Action item:
Report every line below that carries the word "Given".

Exercise data:
★ ★ ★ ★ ★

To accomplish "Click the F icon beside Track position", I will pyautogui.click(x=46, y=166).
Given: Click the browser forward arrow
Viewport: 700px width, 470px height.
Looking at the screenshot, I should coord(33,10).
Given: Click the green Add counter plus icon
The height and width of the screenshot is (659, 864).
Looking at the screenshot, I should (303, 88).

★ ★ ★ ★ ★

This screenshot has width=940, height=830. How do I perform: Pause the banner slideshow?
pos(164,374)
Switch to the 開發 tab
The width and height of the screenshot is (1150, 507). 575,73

★ ★ ★ ★ ★

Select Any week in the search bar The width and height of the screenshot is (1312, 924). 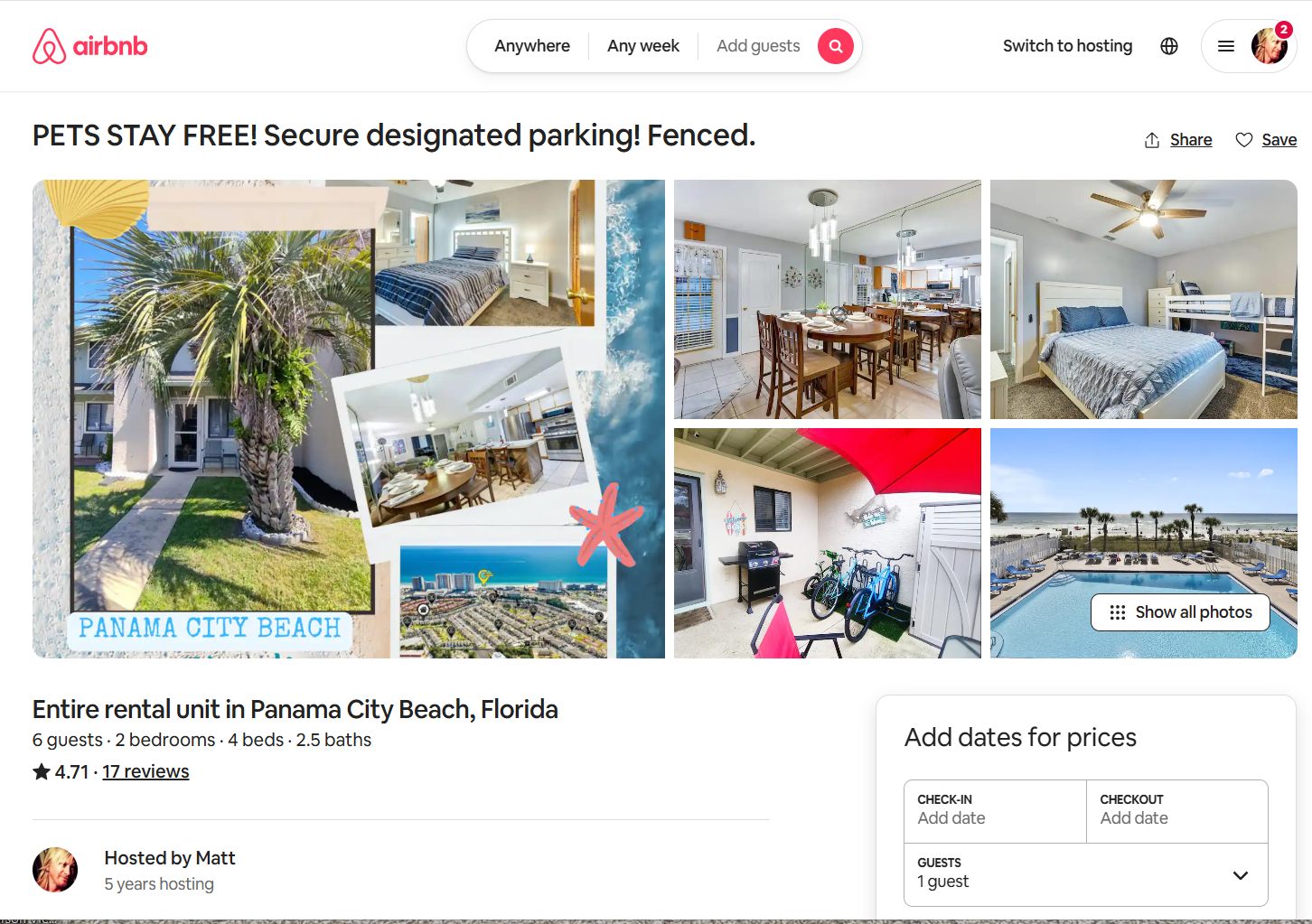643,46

★ ★ ★ ★ ★

Written response:
Given: Click the browser forward arrow
Given: Click the green Add counter plus icon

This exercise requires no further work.